Topics > Industry and Work > Mining > From the Gin to the Newcomen Engine

From the Gin to the Newcomen Engine


Extract from: The Life of George Stephenson and of his son Robert Stephenson, by Samuel Smiles, 1881.

Among the upper-ground workmen employed at the coal-pits, the principal are the firemen, engine-men, and brakesmen, who fire and work the engines, and superintend the machinery by means of which the collieries are worked.
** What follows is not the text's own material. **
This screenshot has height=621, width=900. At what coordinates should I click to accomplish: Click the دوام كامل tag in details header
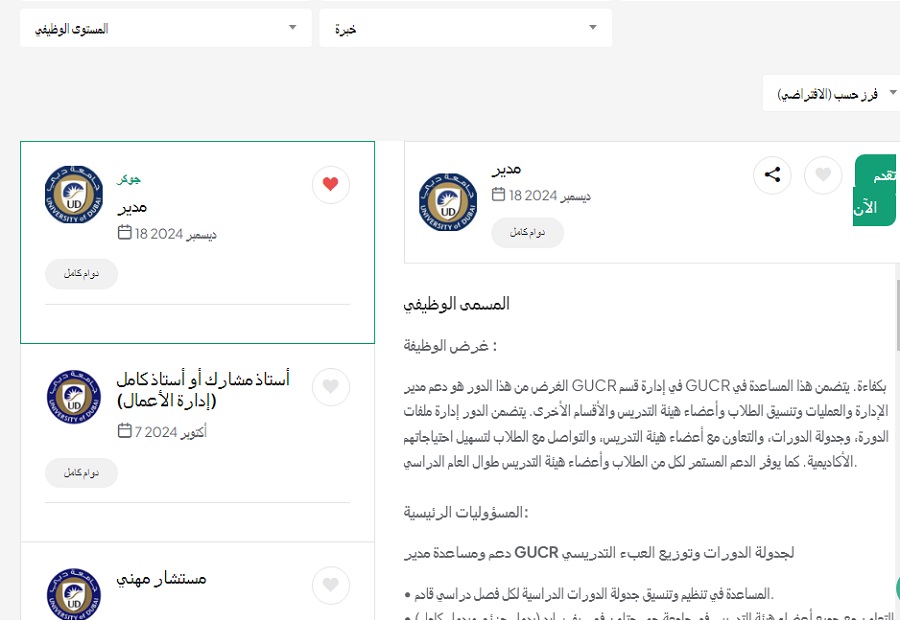click(527, 232)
Previous to the introduction of the steam-engine, the usual machine employed for the purpose was what is called a "gin." The gin consists of a large drum placed horizontally, round which ropes attached to buckets and corves are wound, which are thus drawn up or sent down the shafts by a horse travelling in a circular track or "gin race." This method was employed for drawing up both coals and water, and it is still used for the same purpose in small collieries; but where the quantity of water to be raised is great, pumps worked by steam-power are called into requisition.
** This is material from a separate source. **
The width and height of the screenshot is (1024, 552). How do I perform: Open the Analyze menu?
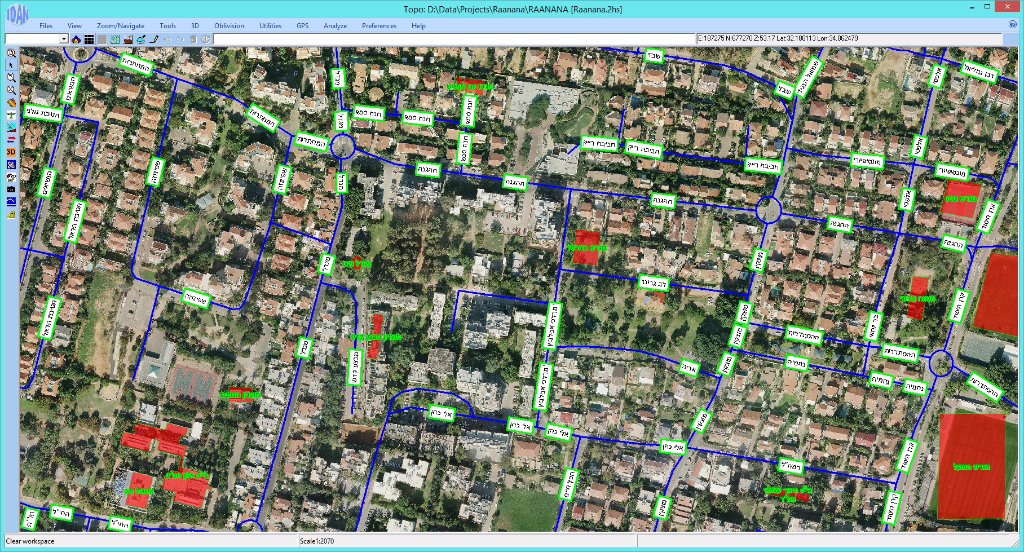click(x=335, y=24)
Newcomen's atmospheric engine was first made use of to work the pumps, and it continued to be so employed long after the more powerful and economical condensing engine of Watt had been invented. In the Newcomen or "fire-engine," as it was called, the power is produced by the pressure of the atmosphere forcing down the piston in the cylinder, on a vacuum being produced within it by condensation of the contained steam by means of cold-water injection. The piston-rod is attached to one end of a lever, while the pump-rod works in connection with the other, the hydraulic action employed to raise the water being exactly similar to that of a common sucking-pump.

The working of a Newcomen engine was a clumsy and apparently a very painful process, accompanied by an extraordinary amount of wheezing, sighing, creaking, and bumping. When the pump descended, there was heard a plunge, a heavy sigh, and a loud bump; then, as it rose, and the sucker began to act, there was heard a creak, a wheeze, another bump, and then a rush of water as it was lifted and poured out. Where engines of a more powerful and improved description were used, as is now the case, the quantity of water raised is enormous—as much as a million and a half gallons in the twenty-four hours.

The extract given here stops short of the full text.